The problem
Print the following lines verbatim, covering every one of the records.

▼▼▼

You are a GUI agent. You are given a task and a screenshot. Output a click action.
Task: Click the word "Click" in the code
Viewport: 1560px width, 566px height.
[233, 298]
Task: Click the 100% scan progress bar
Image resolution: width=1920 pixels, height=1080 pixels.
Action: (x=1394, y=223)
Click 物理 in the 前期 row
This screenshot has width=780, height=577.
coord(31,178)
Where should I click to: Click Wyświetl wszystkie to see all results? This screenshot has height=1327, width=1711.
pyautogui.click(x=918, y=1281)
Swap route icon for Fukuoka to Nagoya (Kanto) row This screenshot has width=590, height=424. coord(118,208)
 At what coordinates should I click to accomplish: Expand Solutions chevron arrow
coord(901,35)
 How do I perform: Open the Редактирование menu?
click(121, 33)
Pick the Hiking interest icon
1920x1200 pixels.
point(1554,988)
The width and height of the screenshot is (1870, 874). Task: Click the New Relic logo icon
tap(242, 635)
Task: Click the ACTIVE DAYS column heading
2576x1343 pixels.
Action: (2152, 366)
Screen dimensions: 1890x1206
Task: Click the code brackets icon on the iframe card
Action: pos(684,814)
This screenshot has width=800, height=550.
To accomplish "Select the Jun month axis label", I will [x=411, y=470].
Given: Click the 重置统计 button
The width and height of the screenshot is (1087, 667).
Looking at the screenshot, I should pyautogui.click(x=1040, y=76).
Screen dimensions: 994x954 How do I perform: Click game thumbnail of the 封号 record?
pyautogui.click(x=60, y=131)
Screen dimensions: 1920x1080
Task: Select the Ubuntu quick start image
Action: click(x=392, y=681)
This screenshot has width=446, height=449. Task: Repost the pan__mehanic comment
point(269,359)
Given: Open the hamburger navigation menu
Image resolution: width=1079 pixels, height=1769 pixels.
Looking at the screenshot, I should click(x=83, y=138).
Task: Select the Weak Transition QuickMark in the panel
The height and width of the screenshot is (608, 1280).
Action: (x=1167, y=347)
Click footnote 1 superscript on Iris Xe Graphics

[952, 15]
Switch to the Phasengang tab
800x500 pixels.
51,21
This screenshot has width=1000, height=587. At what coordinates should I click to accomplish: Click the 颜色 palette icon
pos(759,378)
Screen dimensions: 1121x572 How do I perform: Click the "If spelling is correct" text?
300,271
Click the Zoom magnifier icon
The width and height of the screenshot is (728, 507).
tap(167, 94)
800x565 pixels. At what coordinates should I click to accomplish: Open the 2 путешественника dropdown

▲▲▲

Task output
You are a GUI agent. You are given a task and a screenshot. Output a click action.
Task: Click the word "Click" in the code
Viewport: 1560px width, 566px height.
[233, 298]
Task: Click the 100% scan progress bar
Image resolution: width=1920 pixels, height=1080 pixels.
Action: (x=1394, y=223)
Click 物理 in the 前期 row
This screenshot has width=780, height=577.
coord(31,178)
Where should I click to: Click Wyświetl wszystkie to see all results? This screenshot has height=1327, width=1711.
pyautogui.click(x=918, y=1281)
Swap route icon for Fukuoka to Nagoya (Kanto) row This screenshot has width=590, height=424. coord(118,208)
 At what coordinates should I click to accomplish: Expand Solutions chevron arrow
coord(901,35)
 How do I perform: Open the Редактирование menu?
click(121, 33)
Pick the Hiking interest icon
1920x1200 pixels.
point(1554,988)
The width and height of the screenshot is (1870, 874). Task: Click the New Relic logo icon
tap(242, 635)
Task: Click the ACTIVE DAYS column heading
2576x1343 pixels.
Action: (2152, 366)
Screen dimensions: 1890x1206
Task: Click the code brackets icon on the iframe card
Action: pos(684,814)
This screenshot has width=800, height=550.
To accomplish "Select the Jun month axis label", I will [x=411, y=470].
Given: Click the 重置统计 button
The width and height of the screenshot is (1087, 667).
Looking at the screenshot, I should pyautogui.click(x=1040, y=76).
Screen dimensions: 994x954 How do I perform: Click game thumbnail of the 封号 record?
pyautogui.click(x=60, y=131)
Screen dimensions: 1920x1080
Task: Select the Ubuntu quick start image
Action: click(x=392, y=681)
This screenshot has width=446, height=449. Task: Repost the pan__mehanic comment
point(269,359)
Given: Open the hamburger navigation menu
Image resolution: width=1079 pixels, height=1769 pixels.
Looking at the screenshot, I should click(x=83, y=138).
Task: Select the Weak Transition QuickMark in the panel
The height and width of the screenshot is (608, 1280).
Action: (x=1167, y=347)
Click footnote 1 superscript on Iris Xe Graphics

[952, 15]
Switch to the Phasengang tab
800x500 pixels.
51,21
This screenshot has width=1000, height=587. At what coordinates should I click to accomplish: Click the 颜色 palette icon
pos(759,378)
Screen dimensions: 1121x572 How do I perform: Click the "If spelling is correct" text?
300,271
Click the Zoom magnifier icon
The width and height of the screenshot is (728, 507).
tap(167, 94)
800x565 pixels. At what coordinates should I click to accomplish: Open the 2 путешественника dropdown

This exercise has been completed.